Le chirurgien lorsqu’il recoud la parturiente, peut faire un point de suture supplémentaire, pour que la pine du mari soit davantage en émoi.
Le point du mari. Chaque féministe connaît cette pratique, parce qu’elle ne sert à rien et qu’elle fait mal.
Mal à la femme bien sûr. Sinon ça serait les homonistes qui dénonceraient la méthode.

Cependant, après une mise bas, essayer de corriger l’anatomie défaillante d’un couple n’est que futilité.
Pour écrire cela joliment, ils sont un peu comme ces chenilles qui se transforment en papillons.
Eux, après neuf mois de chrysalide, ils sont devenus parents.
Avec la métamorphose, la libido s’envole.
Comme un papillon.
Et ça n’a rien de mécanique.
Pour le comprendre, il suffit de reprendre la liste de tout à l’heure, en changeant quelques termes.

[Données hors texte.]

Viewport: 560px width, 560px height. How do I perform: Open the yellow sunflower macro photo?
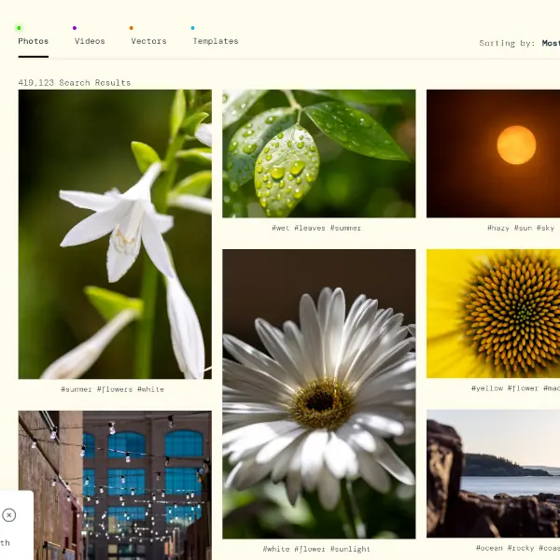pyautogui.click(x=493, y=313)
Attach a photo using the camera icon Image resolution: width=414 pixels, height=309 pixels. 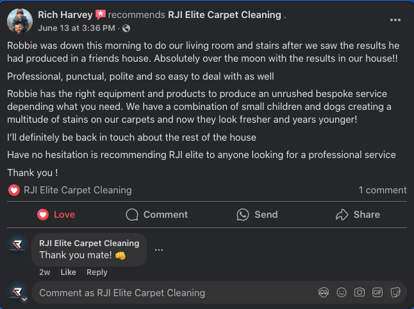[360, 292]
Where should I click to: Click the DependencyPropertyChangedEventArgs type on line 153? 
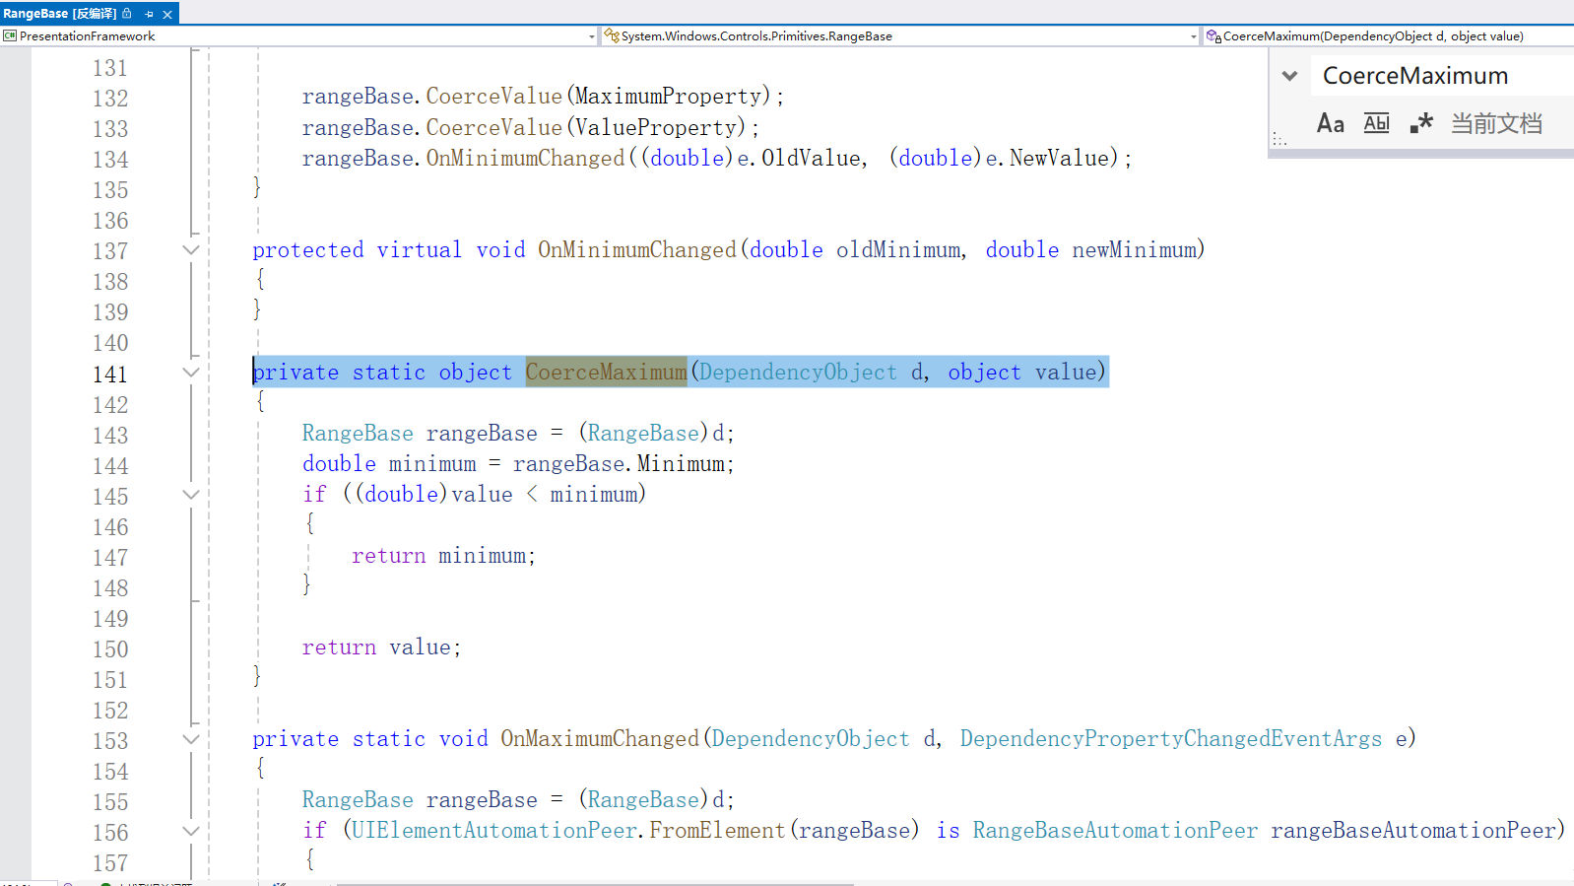[1170, 739]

Ça la rend tout aussi longue et tout aussi chiante  : Ne dorment plus, n’ont plus faim, ne prennent plus soin d’eux, n’ont plus de temps libre, ont mal au dos, font du yoga devant la télé, investissent dans une grosse voiture, envisagent de déménager, papa parle aigu, maman s’est transformée en monstre, ou vice-versa, gueule à souhait blablabla.
Être parent c’est quelque chose de sérieux.

Maintenant quand on sonne chez eux, avec de la gnôle et des cadeaux pour le poupon, la maman guigne d’abord à travers l’ouverture de la porte, puis supplie de se dépêcher d’entrer pour qu’un minimum de microbes colonisent l’intérieur de la maison.
Elle dit «  je vous laisse aller vous laver les mains AVANT de nous dire bonjour  » en mettant l’accent sur l’adverbe AVANT au cas où l’on aurait une relation conflictuelle avec la chronologie.
La première activité passe donc par les chiottes.
J’en profite pour lâcher un fil.
J’entends à travers la porte «  il faut bien frotter les mains  ».
À vos ordres, je me malaxe la grappe, en me frottant bien les mains pour donner une forme descente à mon petit biscuit qui joue à l’effarouché.
Lavé, je dis bonjour.
Je lui fous la main au cul et je l’embrasse, comme d’hab, mais elle me retient et me dit « la perversion c’est fini  ». Ma copine m’envoie le regard du «  tu enlèves tout de suite cette main  ».
Pas le temps de réajuster son comportement que l’ on se retrouve dans le gras du sujet, avec les contractions, la vitesse de dilatation, les complications, la coupe de cheveux de la sage-femme, l’explosion de merde sur le lit d’accouchement, la tête déformée du rejeton et toutes ces choses que l’on a déjà entendues environ 4000 fois.
À chacune de ses explications je dis «  ah ouais  ?  » mais aussi «  arrête  ?  » ou encore «  mais noooooon  » bien qu’au fond de moi j’aimerais croquer une capsule d’arsenic.
Enfanter, un moment tellement unique et pourtant tellement banal.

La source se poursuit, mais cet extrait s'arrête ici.